Sono state recentemente rese note una serie di notizie relative a una serie di sequestri di beni legati all’export petrolifero facenti capo ai Makhlouf. La divulgazione di queste misure cautelati è segnale della guerra tra Asma e Rami Makhlouf, che si è visto sequestrato molti settori delle sue proprietà, come l’Associazione Al-Bustan e il settore delle telecomunicazioni; una serie di fatti che ha spinto Muhammad Makhlouf, padre di Rami, che vive da anni in Russia, a rispondere rivelando casi di corruzione legati ai nomi fedeli al presidente siriano.
Nella seconda parte del 2019, i russi presentano il conto a Bashar dell’intervento fino a quel momento fatto: si parla, all’epoca, di una cifra compresa tra i due e i tre miliardi di dollari, che avrebbe dovuto essere pagata dai “tesorieri“ di Assad, i Makhlouf.
Rami, il cugino multimiliardario, nicchia e la moglie di Assad pretende di voler vedere “i libri contabili”, innescando da qui una spierei di reazioni a catena che portano, tra sequestri e requisizioni, fino all’oggi.
Il regime di Assad ha sequestrato il denaro di alcuni uomini d’affari siriani, al fine di garantire i diritti di tesoreria dello Stato dalle tasse e dalle multe da loro pagate in casi che risalgono al 2019.
Diverse fonti social locali riportano una decisione emessa il mese scorso dal regime di Assad di porre una riserva sui fondi della società Aabar Service Shore, registrata a Beirut, che lavora nel campo del trasporto di carburante e di materiali petroliferi, e il cui nome rientra nella lista delle sanzioni americane, riportano i siti Baladi e Snack Syrian.
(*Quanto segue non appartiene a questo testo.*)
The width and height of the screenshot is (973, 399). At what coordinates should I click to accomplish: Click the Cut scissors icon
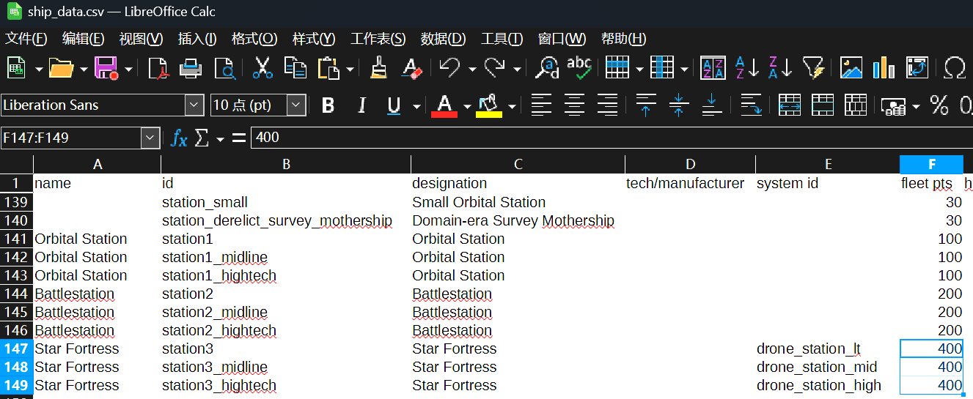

La decisione prevedeva anche il sequestro dei fondi di Ali Muhammad Hamza, Muhammad Khair Al-Amrit e Baher Al-Saadi, oltre a Rami Makhlouf, cugino di Bashar Al-Assad.
Rami Makhlouf ha negato il suo rapporto con la Aabar Service Shore Company, dalla data della sua costituzione fino ad oggi, affermando che la questione è provata da documenti legali e archivi societari, e considerando che le autorità competenti in Siria non hanno seguito le procedure e i principi legali necessari per verificare la proprietà.
Per non vedersi sequestrate le sue società, Makhlouf ha confermato di aver firmato un contratto di transazione con la Direzione generale delle dogane il 29 dicembre 2019, e di aver pagato di tasca propria 7 miliardi di sterline siriane, un importo che supera quello richiesto alla società, Aabar Petroleum Services Shore.
Non è la prima volta che si è proceduto a un sequestro cautelare dei fondi di persone e società citate nella decisione, in quanto un simile atto è stato emesso nel dicembre dello scorso anno, sullo stesso caso, mentre questa nuova decisione risale al 17 marzo.
La guerra di famiglia ha assunto però adesso anche connotati internazionali, visto che i media russi stanno attaccando il regime di Damasco, e che dietro queste accuse ci sarebbe lo zampino del ricco zio “moscovita”; che avrebbe inciso sulla volontà politica di Mosca di ridimensionare e mettere da parte un alleato scomodo e spesso inefficace. Il comportamento sul campo delle forze russe, che stanno tacendo sull’incrementata presenza turca in Siria in funzione anti Assad, potrebbe essere letto come un segnale o un avvertimento per Damasco.